Narciso Ibáñez Serrador había hecho un gran esfuerzo la noche del 1 de febrero para estar con nosotros. Hacía tiempo que su delicada salud le había mantenido apartado del mundial ruido en su confortable guarida. Quién sabe si escudriñando futuros proyectos, creando mundos nuevos con esa fuerza, con esa irradiación inmortal, que solo poseen los maestros.
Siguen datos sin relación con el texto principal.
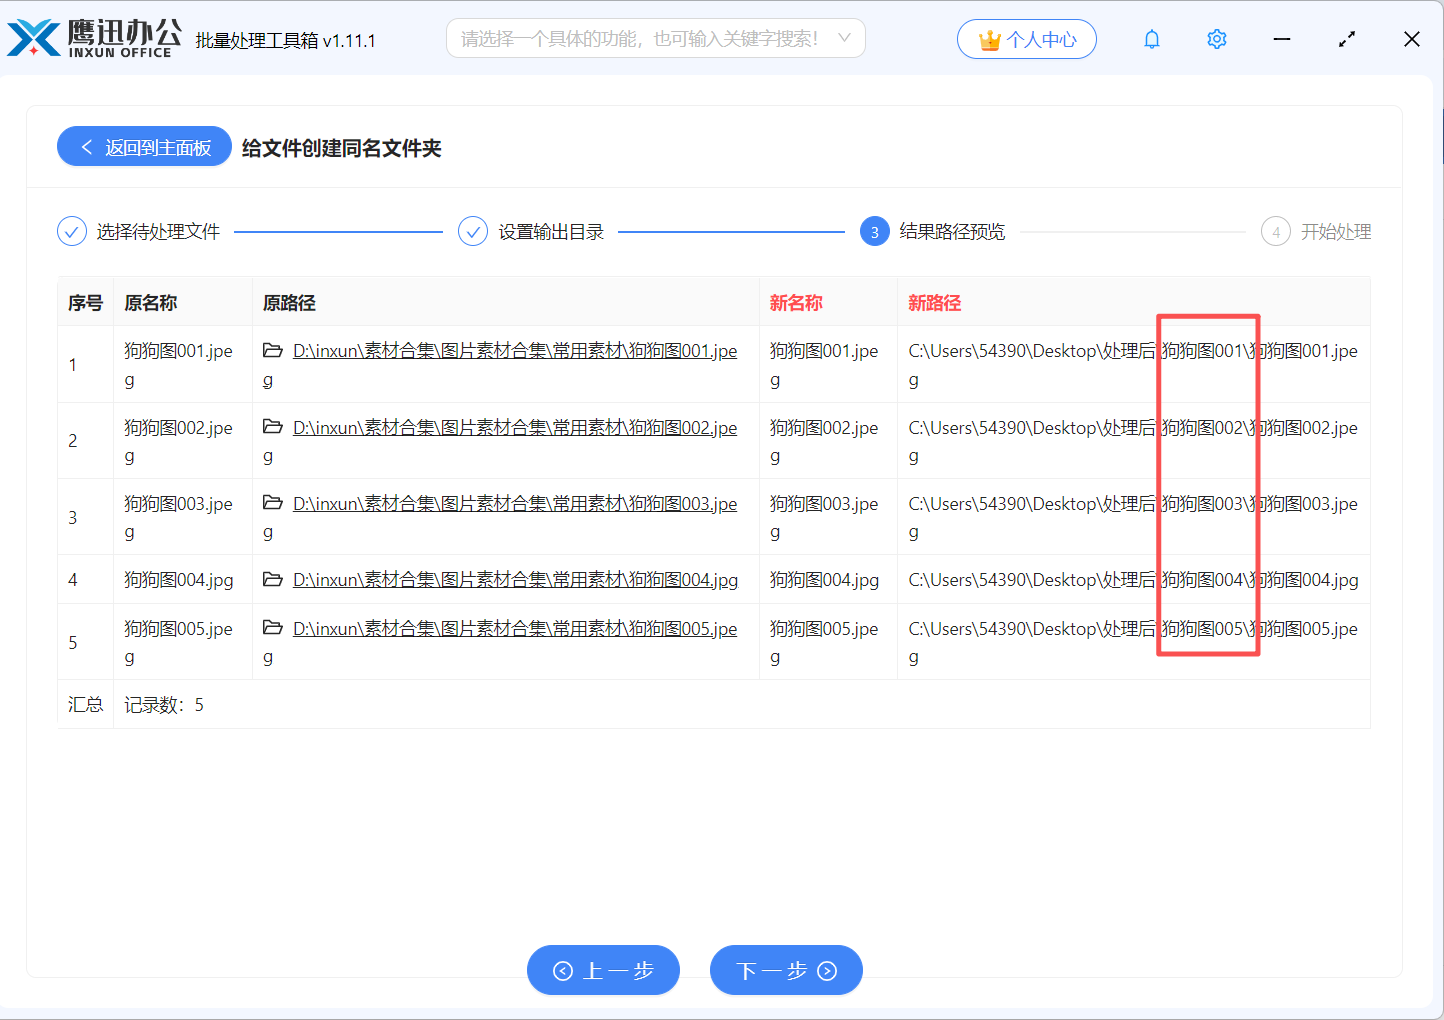
Task: Open folder icon for 狗狗图004 path
Action: [272, 579]
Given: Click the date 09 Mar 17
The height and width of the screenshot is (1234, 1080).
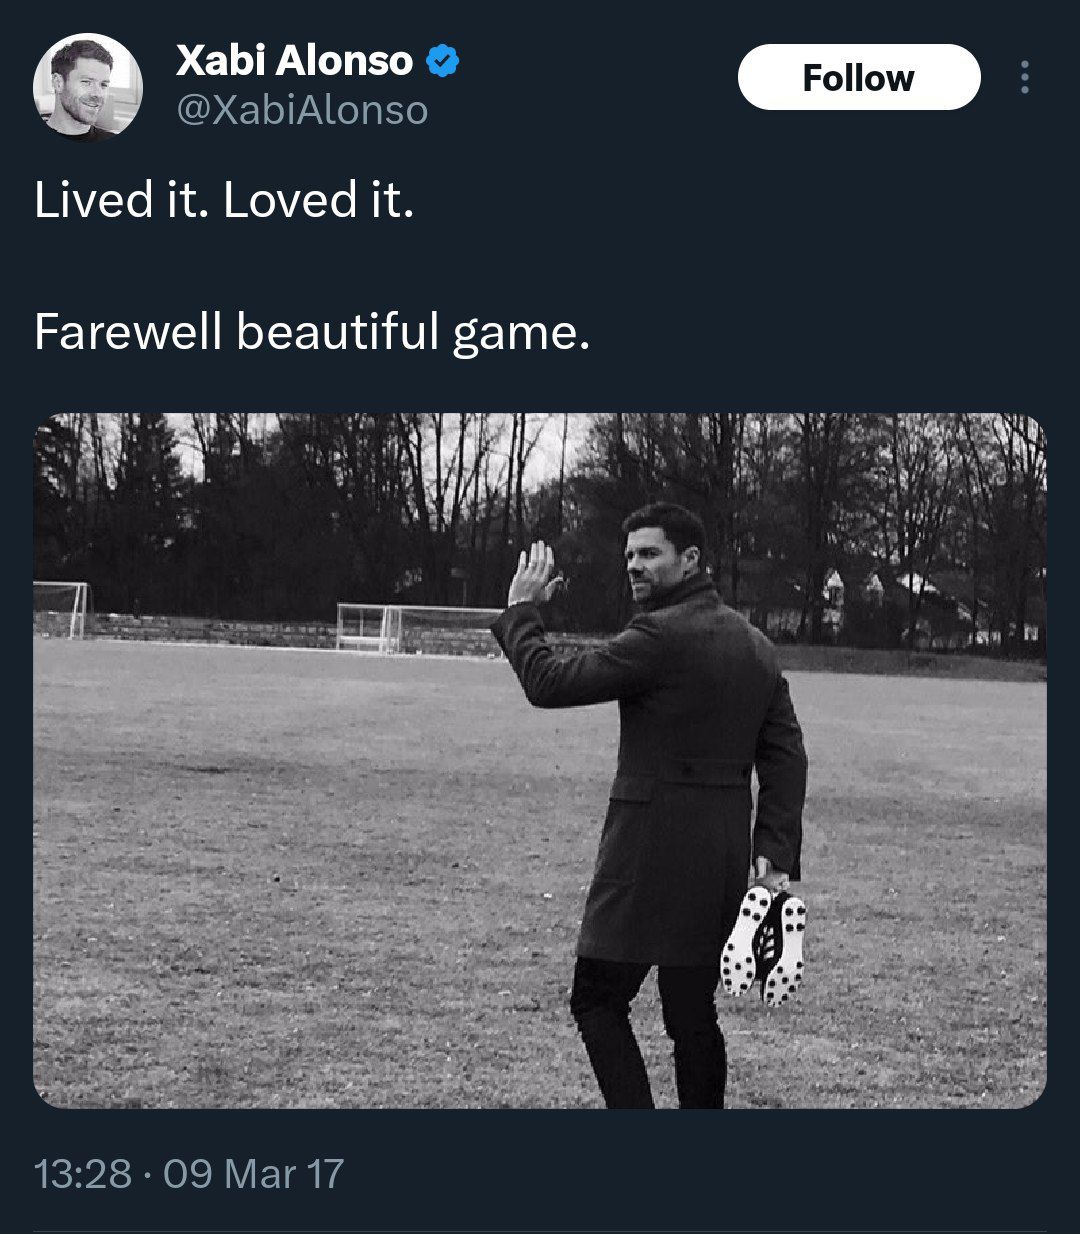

Maestro, si señor. Y gigante. Y coloso. Así reconozco a Chicho. Con él me ocurrió como con Félix Rodríguez de la Fuente. De niño me impresionó, quedó grabado su discurso, su lección, en lo profundo de la mente. Pero seguro que sin comprenderla en su sentido más importante. Con el pasar de los años, con ese ir conociendo poco a poco algo de este extraño oficio, volví a verlos, volví a disfrutarlos, volví a sentirlos en su hondísima dimensión- a veces no percibida por críticos necios y por quienes han tapiado definitivamente su capacidad de emocionarse- de genios sin parangón.
También reconozco que tuve que contener mis lágrimas al escuchar lo que Ibáñez Serrador dijo de Cuarto Milenio. Lo dijo con esfuerzo, y con corazón. Rotundo, reiterándolo, como quien sabe que da un mensaje importante.